Text under study:
◇ ◇ ◇ ◇

This isn’t to say that all forms of contact will become messaging-based, or that all forms of customer service will occur on mobile devices, but these modes – these preferences – are too big to ignore or underestimate. With customer experience – CX – being a top strategic mantra, management is going to back the horses that do the best job, regardless of how it’s been done until now.

These shifts – and opportunities – haven’t been lost on other players, who are leveraging them to enter this space with a clean slate and a nextgen approach to customer care. In particular, I’m talking about Amazon, Apple and Facebook – all outsiders to the contact center world, but when viewed through the lens of mobility and messaging, it’s not hard to understand why they’re here. So far, these companies are only having a nominal impact on the status quo, but consider four ways in which they can be disruptive:

1.       As outsiders, they can create a new and different CX, built from the ground-up based on today’s needs, wants, preferences, expectations, etc. Like everything else in tech, customer service is becoming increasingly user-driven, and when the tools – and rules – of engagement are in the customer’s hands, that’s what defines CX.

2.       With that shift in the balance of power, CX becomes consumer-driven rather than company-driven. Understanding consumer behavior now becomes paramount, and can you think of any companies in tech better suited for this than Amazon, Apple and Facebook? To varying degrees, today’s CX plays to their strengths in ways that the contact center vendors cannot match. Of course, the converse is also true, but I’m focused on where the market is going, not where it’s been.

◇ ◇ ◇ ◇

Assigned task: Reproduce, word for word, the part of the passage on customer service shifts starting with "This isn’t to" and going on through "done until now.".

Provided material:

◇ ◇ ◇ ◇

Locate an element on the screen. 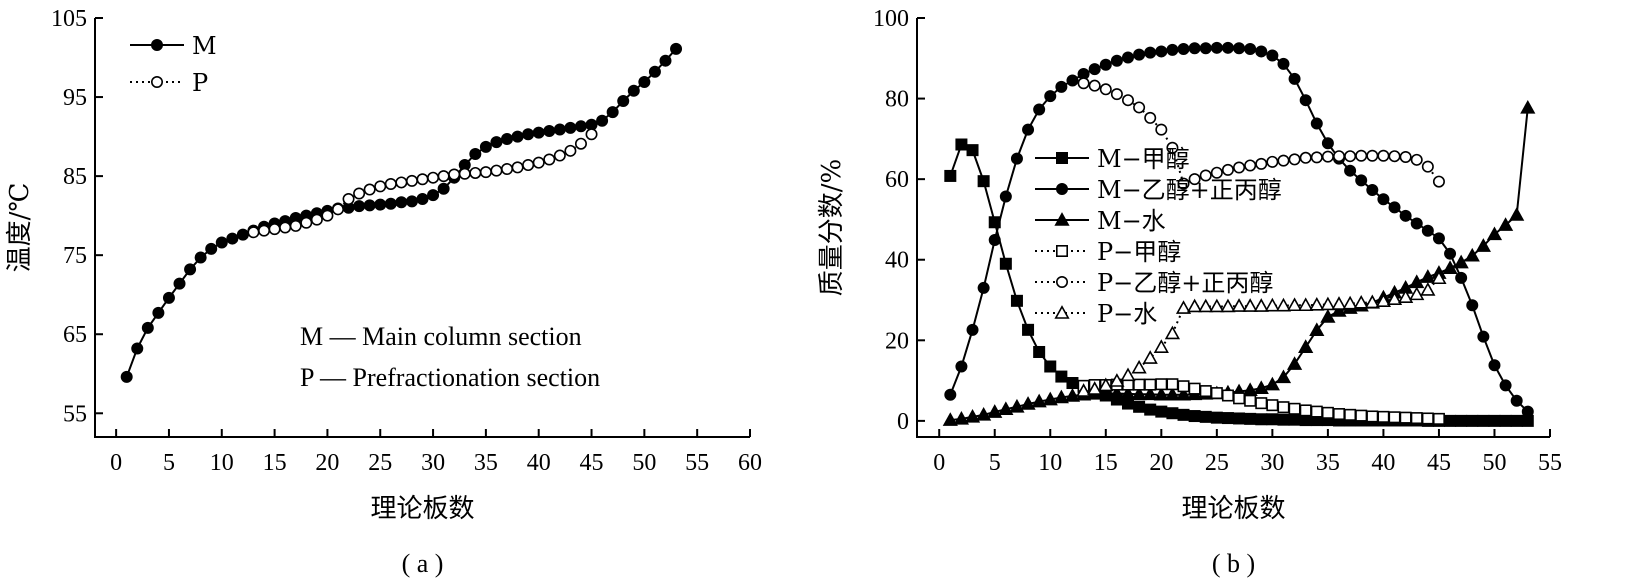  y-tick-label: 0 is located at coordinates (903, 422).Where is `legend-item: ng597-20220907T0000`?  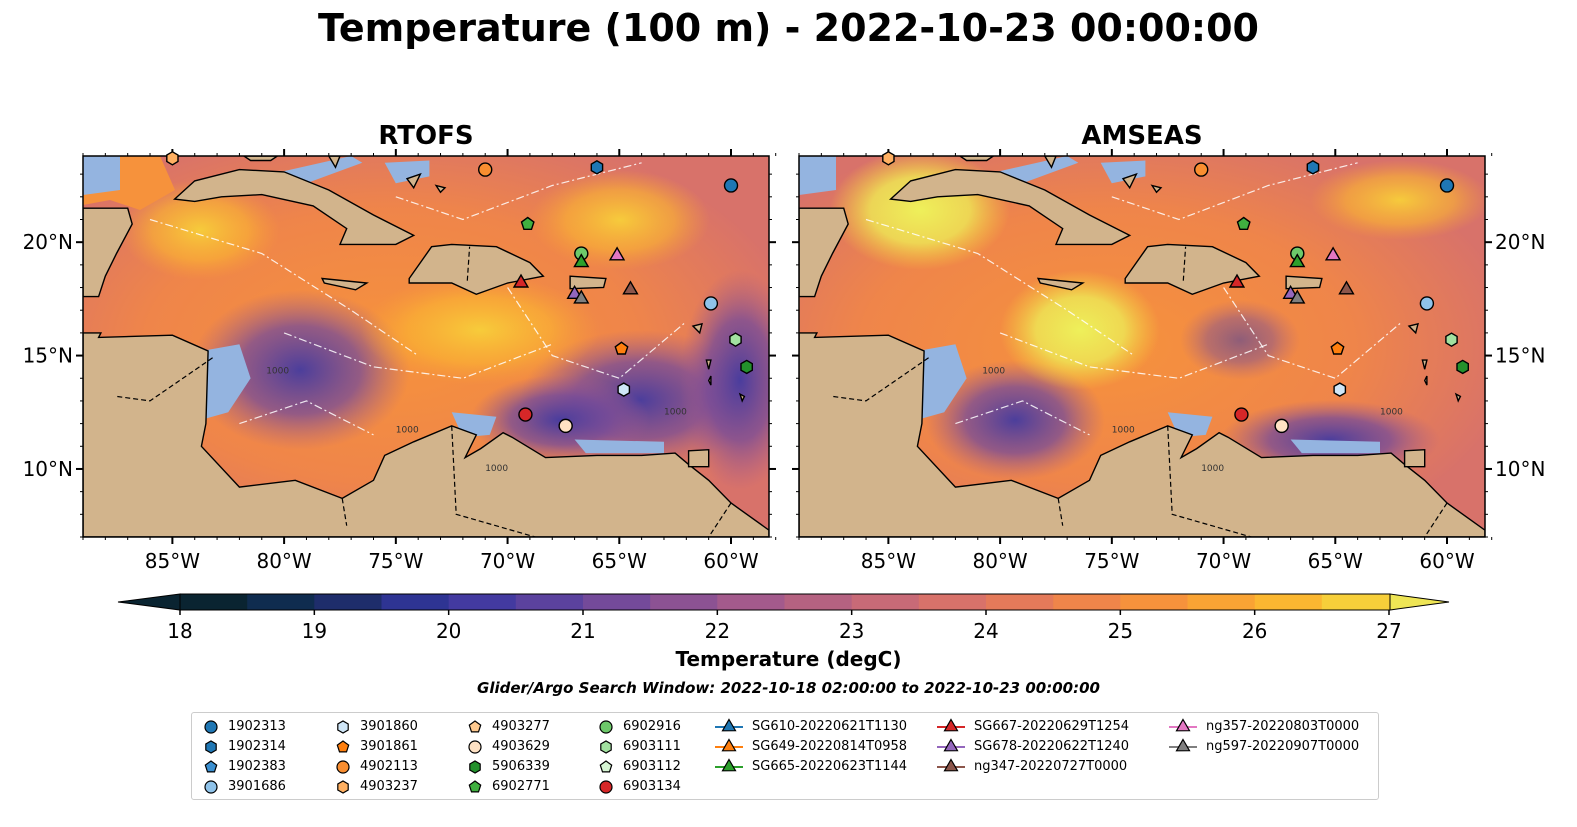 legend-item: ng597-20220907T0000 is located at coordinates (1264, 746).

◇ ◇ ◇ ◇

Answer for the task:
This isn’t to say that all forms of contact will become messaging-based, or that all forms of customer service will occur on mobile devices, but these modes – these preferences – are too big to ignore or underestimate. With customer experience – CX – being a top strategic mantra, management is going to back the horses that do the best job, regardless of how it’s been done until now.